**Exercise directions**
Emit a verbatim copy of the lines running from the line with "Click the 20k以上 axis label" through the end of the material below.

Exercise inputs START

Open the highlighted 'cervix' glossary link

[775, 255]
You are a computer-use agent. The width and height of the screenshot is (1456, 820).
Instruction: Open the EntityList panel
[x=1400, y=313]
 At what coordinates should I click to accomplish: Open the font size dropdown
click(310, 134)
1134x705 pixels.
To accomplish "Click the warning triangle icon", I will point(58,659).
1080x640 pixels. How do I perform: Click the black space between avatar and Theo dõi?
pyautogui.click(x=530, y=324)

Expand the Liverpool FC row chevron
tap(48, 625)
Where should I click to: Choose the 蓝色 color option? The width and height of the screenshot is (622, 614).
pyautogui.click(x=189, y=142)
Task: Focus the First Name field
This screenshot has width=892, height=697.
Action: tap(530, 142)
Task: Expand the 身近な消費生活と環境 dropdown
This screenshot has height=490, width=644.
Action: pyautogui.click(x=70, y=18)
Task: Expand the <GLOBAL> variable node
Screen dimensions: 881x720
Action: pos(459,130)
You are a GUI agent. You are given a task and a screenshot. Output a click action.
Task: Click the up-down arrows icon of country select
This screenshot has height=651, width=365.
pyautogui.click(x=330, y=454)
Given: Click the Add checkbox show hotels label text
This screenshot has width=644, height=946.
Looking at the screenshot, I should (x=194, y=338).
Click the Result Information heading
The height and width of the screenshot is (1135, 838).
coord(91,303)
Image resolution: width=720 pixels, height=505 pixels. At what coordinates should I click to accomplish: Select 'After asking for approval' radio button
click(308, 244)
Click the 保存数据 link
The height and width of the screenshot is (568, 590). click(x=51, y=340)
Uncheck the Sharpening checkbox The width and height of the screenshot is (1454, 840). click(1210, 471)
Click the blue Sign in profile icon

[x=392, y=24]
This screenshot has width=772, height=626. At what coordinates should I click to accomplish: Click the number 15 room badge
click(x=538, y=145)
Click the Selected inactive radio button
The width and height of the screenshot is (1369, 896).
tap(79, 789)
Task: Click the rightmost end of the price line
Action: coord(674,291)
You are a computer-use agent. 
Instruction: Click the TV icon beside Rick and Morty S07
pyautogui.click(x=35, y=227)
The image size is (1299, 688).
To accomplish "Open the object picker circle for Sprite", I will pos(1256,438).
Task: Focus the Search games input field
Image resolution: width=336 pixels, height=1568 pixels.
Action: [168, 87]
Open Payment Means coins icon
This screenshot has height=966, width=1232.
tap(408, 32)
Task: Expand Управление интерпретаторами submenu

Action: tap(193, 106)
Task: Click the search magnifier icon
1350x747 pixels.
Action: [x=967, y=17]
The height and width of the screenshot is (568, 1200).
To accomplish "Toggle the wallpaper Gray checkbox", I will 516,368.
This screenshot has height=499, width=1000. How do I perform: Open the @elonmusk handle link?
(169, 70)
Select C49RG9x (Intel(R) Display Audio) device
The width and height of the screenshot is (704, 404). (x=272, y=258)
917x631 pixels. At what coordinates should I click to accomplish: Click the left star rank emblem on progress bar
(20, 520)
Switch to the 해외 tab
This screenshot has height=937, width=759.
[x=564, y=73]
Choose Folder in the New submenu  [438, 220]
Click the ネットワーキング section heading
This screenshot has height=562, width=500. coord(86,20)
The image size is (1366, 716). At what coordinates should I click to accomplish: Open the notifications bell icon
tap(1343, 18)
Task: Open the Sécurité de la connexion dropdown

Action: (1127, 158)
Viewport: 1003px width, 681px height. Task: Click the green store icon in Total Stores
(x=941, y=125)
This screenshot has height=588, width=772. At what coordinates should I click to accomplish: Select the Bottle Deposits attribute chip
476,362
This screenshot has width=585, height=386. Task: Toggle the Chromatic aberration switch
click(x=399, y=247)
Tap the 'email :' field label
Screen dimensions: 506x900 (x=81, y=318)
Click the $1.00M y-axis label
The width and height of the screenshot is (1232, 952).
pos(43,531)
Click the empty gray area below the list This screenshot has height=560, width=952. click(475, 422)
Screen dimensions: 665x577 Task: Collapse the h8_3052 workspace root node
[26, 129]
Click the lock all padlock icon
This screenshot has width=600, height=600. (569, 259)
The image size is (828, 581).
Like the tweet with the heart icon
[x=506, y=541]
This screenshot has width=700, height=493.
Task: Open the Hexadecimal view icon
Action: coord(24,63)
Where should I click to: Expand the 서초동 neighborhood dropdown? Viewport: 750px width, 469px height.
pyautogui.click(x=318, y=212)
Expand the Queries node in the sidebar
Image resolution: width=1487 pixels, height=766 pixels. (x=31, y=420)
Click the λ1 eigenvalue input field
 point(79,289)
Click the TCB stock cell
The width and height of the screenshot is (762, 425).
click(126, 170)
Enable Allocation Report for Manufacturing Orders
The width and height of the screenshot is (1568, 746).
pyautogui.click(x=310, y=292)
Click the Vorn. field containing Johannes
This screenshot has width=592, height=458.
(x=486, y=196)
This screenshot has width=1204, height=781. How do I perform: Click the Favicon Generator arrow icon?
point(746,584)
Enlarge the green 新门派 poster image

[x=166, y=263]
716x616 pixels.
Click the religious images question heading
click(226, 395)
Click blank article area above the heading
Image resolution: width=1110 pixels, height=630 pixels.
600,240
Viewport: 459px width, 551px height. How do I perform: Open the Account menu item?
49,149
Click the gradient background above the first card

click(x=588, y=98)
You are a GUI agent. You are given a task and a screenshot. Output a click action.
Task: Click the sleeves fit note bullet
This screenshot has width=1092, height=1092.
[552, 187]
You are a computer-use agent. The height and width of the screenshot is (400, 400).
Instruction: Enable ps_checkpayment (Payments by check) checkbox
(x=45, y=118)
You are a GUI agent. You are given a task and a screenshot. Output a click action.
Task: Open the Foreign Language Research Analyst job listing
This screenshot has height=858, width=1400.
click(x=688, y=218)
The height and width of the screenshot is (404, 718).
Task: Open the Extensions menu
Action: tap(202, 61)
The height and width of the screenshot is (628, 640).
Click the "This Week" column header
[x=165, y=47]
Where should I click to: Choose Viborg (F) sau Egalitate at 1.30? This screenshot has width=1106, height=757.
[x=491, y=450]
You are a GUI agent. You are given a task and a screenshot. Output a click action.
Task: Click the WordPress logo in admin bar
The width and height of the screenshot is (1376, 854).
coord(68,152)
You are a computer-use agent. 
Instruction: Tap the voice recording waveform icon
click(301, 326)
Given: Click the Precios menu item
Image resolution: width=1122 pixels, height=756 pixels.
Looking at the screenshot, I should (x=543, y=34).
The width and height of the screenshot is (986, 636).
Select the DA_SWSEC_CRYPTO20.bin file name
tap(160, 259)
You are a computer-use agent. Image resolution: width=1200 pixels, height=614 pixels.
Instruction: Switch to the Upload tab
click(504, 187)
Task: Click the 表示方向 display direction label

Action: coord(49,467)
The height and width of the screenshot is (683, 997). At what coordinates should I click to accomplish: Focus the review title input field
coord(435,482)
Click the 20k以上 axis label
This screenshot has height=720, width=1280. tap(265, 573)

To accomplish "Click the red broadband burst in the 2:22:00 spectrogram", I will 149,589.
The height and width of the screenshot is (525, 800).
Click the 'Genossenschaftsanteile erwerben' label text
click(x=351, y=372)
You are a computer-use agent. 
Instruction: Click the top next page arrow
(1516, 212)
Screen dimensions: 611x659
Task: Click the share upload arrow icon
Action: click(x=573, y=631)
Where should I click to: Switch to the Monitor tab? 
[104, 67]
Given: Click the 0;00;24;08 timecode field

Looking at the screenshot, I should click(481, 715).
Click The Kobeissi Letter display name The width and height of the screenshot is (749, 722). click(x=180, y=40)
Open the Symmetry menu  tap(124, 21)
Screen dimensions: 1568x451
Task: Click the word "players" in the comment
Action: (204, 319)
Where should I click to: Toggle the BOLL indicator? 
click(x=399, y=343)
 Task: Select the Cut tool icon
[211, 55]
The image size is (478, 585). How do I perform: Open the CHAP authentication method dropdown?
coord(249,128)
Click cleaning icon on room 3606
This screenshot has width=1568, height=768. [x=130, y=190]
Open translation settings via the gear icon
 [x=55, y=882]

Exercise inputs END

**Answer box**
Click the 20k以上 axis label
This screenshot has height=720, width=1280. tap(265, 573)

To accomplish "Click the red broadband burst in the 2:22:00 spectrogram", I will 149,589.
The height and width of the screenshot is (525, 800).
Click the 'Genossenschaftsanteile erwerben' label text
click(x=351, y=372)
You are a computer-use agent. 
Instruction: Click the top next page arrow
(1516, 212)
Screen dimensions: 611x659
Task: Click the share upload arrow icon
Action: click(x=573, y=631)
Where should I click to: Switch to the Monitor tab? 
[104, 67]
Given: Click the 0;00;24;08 timecode field

Looking at the screenshot, I should click(481, 715).
Click The Kobeissi Letter display name The width and height of the screenshot is (749, 722). click(x=180, y=40)
Open the Symmetry menu  tap(124, 21)
Screen dimensions: 1568x451
Task: Click the word "players" in the comment
Action: (204, 319)
Where should I click to: Toggle the BOLL indicator? 
click(x=399, y=343)
 Task: Select the Cut tool icon
[211, 55]
The image size is (478, 585). How do I perform: Open the CHAP authentication method dropdown?
coord(249,128)
Click cleaning icon on room 3606
This screenshot has width=1568, height=768. [x=130, y=190]
Open translation settings via the gear icon
 [x=55, y=882]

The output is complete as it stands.